Wednesday, November 19, 2008

Time to "Nationalize" the US Financial Sector

In The TARP Fund? and Empire I argued (perhaps with too much emphasis on the effects thereof being caused by the US powers that be) that TARP financed a US$ strengthening effort. This essay will expand on that theme.

A few months back I argued, The old trading mantra; "Don't Fight the Fed" may soon be replaced by; "Don't Fight the SWFs." During the same month I (in hindsight, quite foolishly) predicted The last hurrah for the "strong dollar" policy. Had I placed more emphasis on the former and less on the latter I could have scalped a few $100s on Gold.

While the Fed and Treasury didn't have the firepower to strengthen the US$, foreign interests did, and it was used. The SWFs (shorthand for foreign interests both public and private) are having more of an effect on the US economy than the Fed and Treasury.

As Brad Setser recently noted: Total Treasury purchases over the last 3 months totaled $214 billion. That’s huge.

Combining that inflow with $92 billion in net sales of foreign assets by American investors implies that the “flight to Treasuries” and “deleveraging” combined to provide about $300 billion in net financing to the US. That, in broad terms, allowed the US to run a roughly $175-200b current account deficit and cover a huge outflow from the Agency market.

China is particularly interesting case. SAFE clearly has added to the instability in the credit market over the past few months — and equally clearly contributed to low Treasury yields. That isn’t a criticism — it is just a statement of fact.

At the end of July, China stopped buying Agencies and corporate bonds and started to pile into Treasuries. Over the last three months of data (i.e. the third quarter), the US data indicates that China has bought $81.1 billion in Treasuries ($45 billion short-term) and added $17.4 billion to its bank accounts — that is a flow of nearly $100 billion into the safest US assets China can find. Conversely, China sold $16 billion of Agencies, $1.8 billion of corporate bonds and a bit less than a billion of equity
.

In brief, the SWFs (mainly China) supported the US$ through massive purchases of (mainly short term) Treasuries. The corporate and mortgage sectors, however, experienced a capital drain. SWF policy (if one can infer such from the data) is to keep the US public sector afloat while starving the real sector. Right-wing talk radio fears of Obama "socializing" the US are misdirected. It is the SWFs that are driving that change.

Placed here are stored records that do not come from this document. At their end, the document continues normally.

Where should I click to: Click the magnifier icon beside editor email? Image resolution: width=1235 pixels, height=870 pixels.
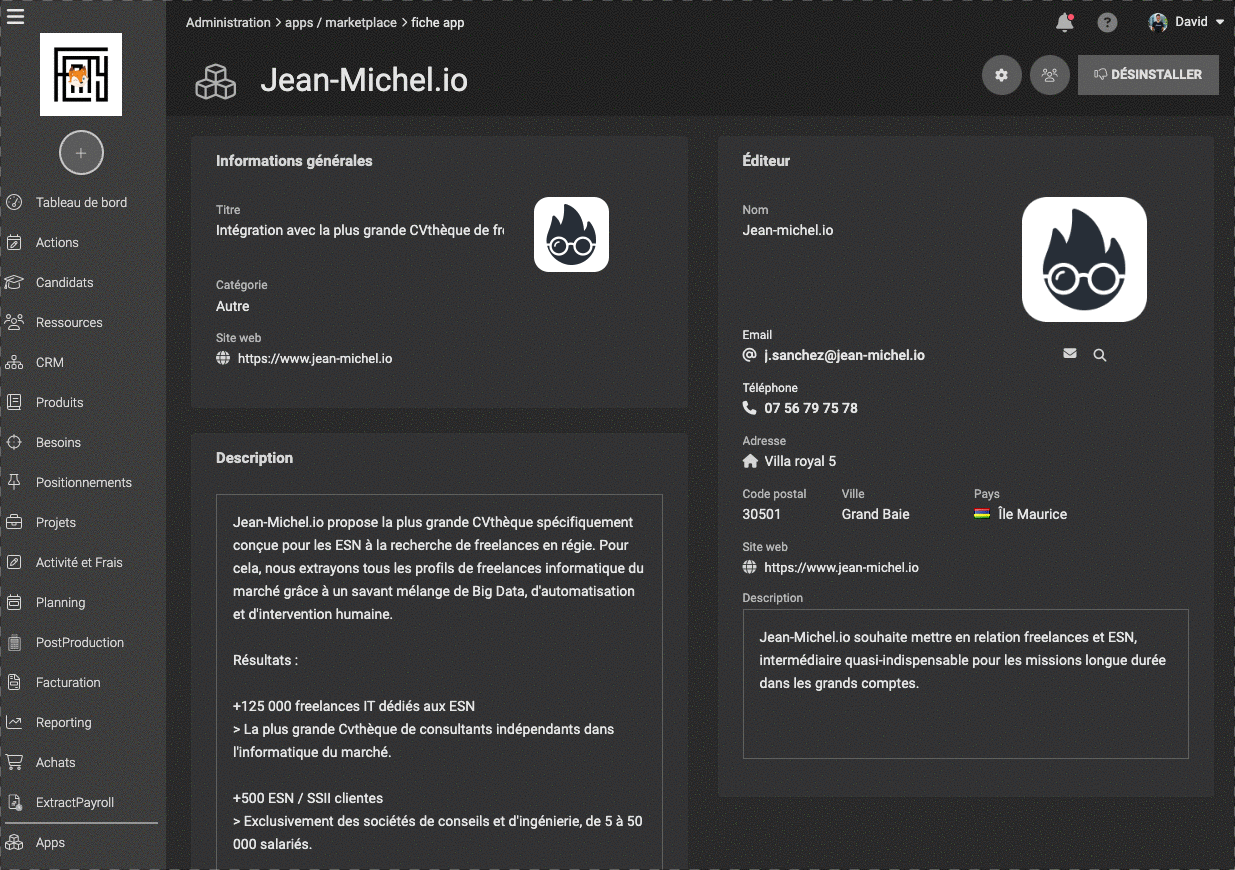point(1100,355)
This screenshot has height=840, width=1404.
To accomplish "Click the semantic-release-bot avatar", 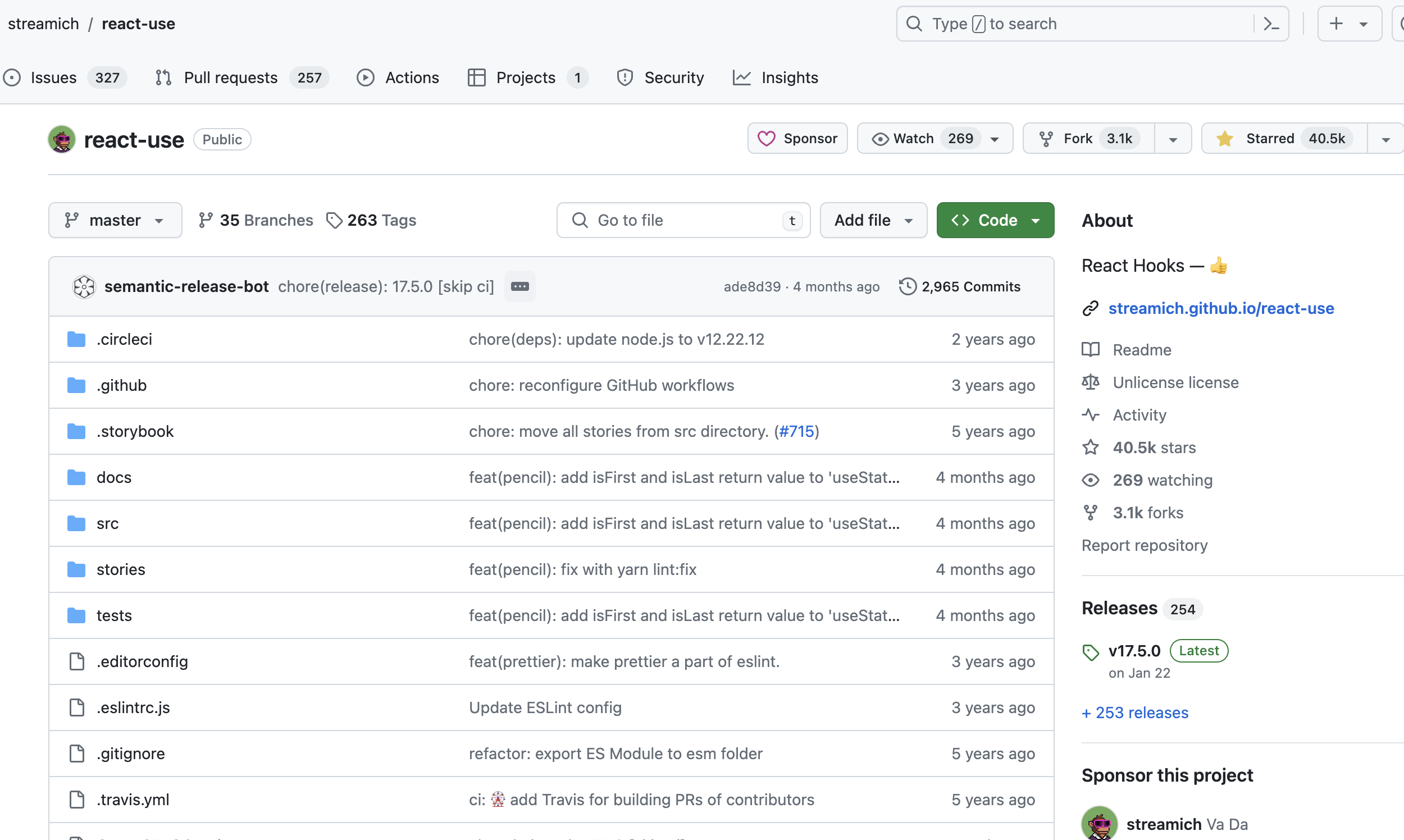I will pyautogui.click(x=84, y=286).
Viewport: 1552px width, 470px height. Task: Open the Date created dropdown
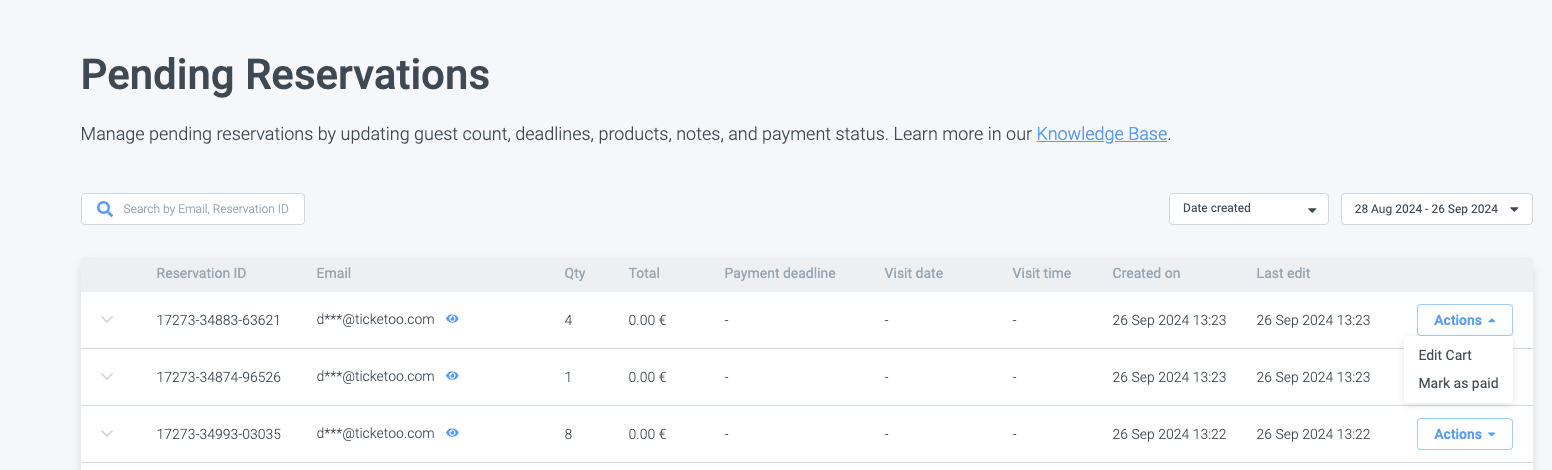pos(1248,209)
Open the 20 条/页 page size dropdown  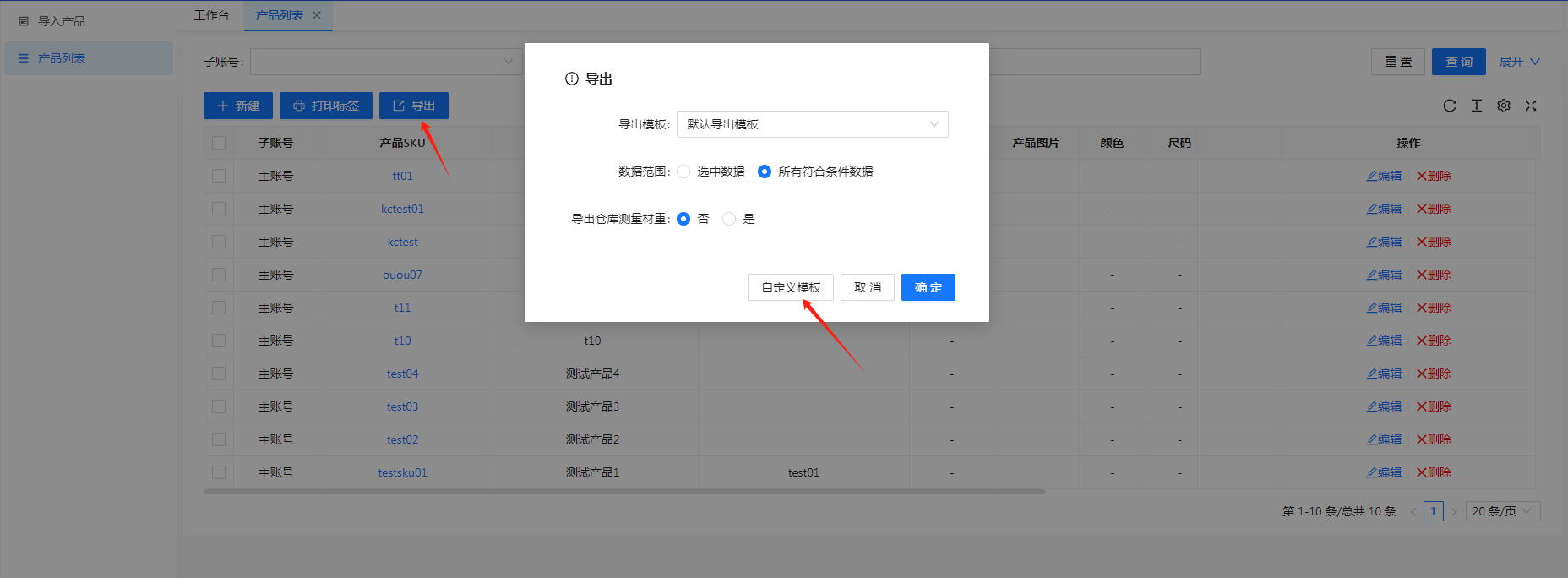(1502, 511)
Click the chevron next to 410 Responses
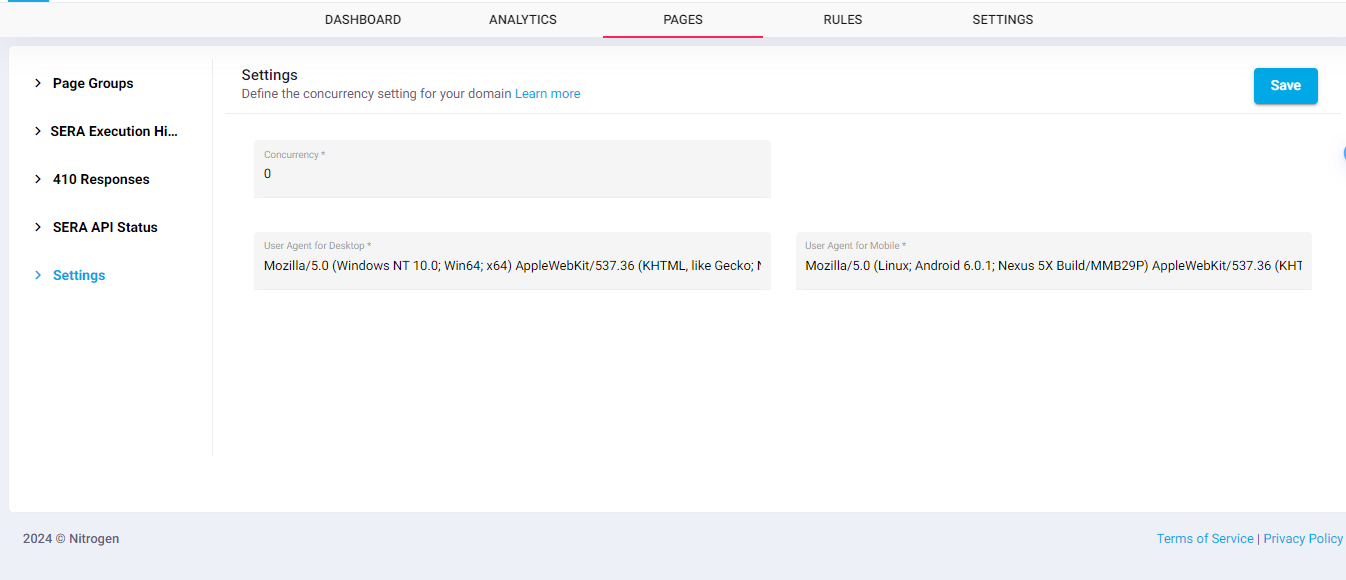Screen dimensions: 1346x580 [x=38, y=180]
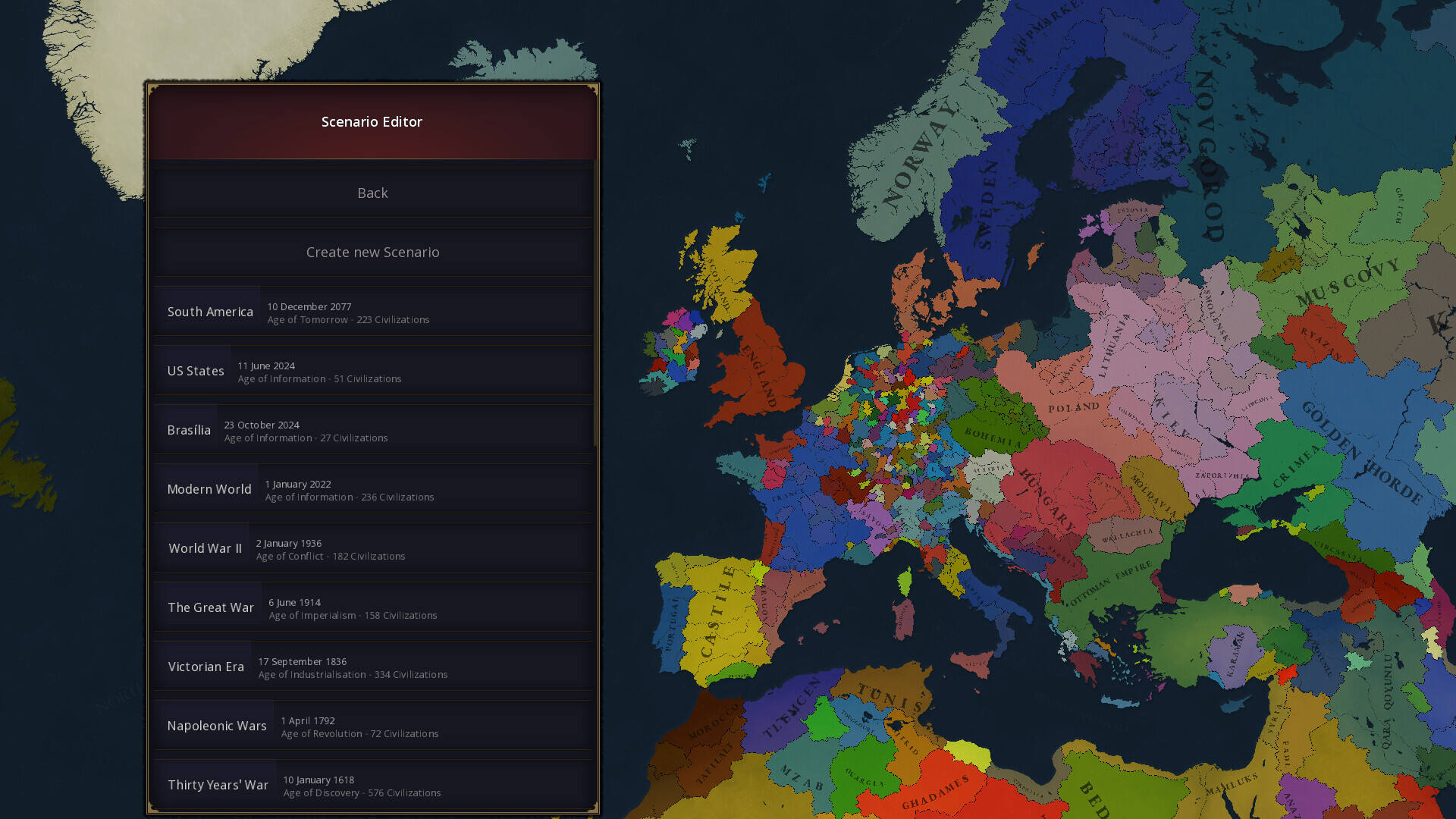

Not only are the SWFs socializing the US, they are (with complicity of the Treasury through their choice of short term financing) hanging a Sword of Damocles over the US government's head. The graph below depicts externally held short term (under 1 year) Treasury debt with interest. As of Sept. 2008, I estimate (using Treasury external debt data and recent TIC data) that total as $940B or 6.5% of GDP. I wonder how many strings will attach to our need to roll that over.


While we were electing a new President real control over economic policy, in a sense, has been outsourced.

Thus my call for "nationalizing" the US financial sector. I don't mean the government should buy it (although if that is the only way forward, so be it). I mean we need to regain control over US financial flows. As I've been arguing, a strong US$ that serves as global reserve currency is, in my view, no longer in US interests.

Years ago Warren Buffett warned of the US becoming a "sharecropper society." It seems as if we are rapidly moving in that direction.

Ironically, if current trends continue for long America may become an Empire, but we won't be calling the shots. Niall Ferguson coined the term Chimerica. Viewing that future through a historical lens, the Rome in Washington DC may be led by the Constantinople in Beijing.

To be on the safe side, I've been sending my son to Chinese School for 3 years.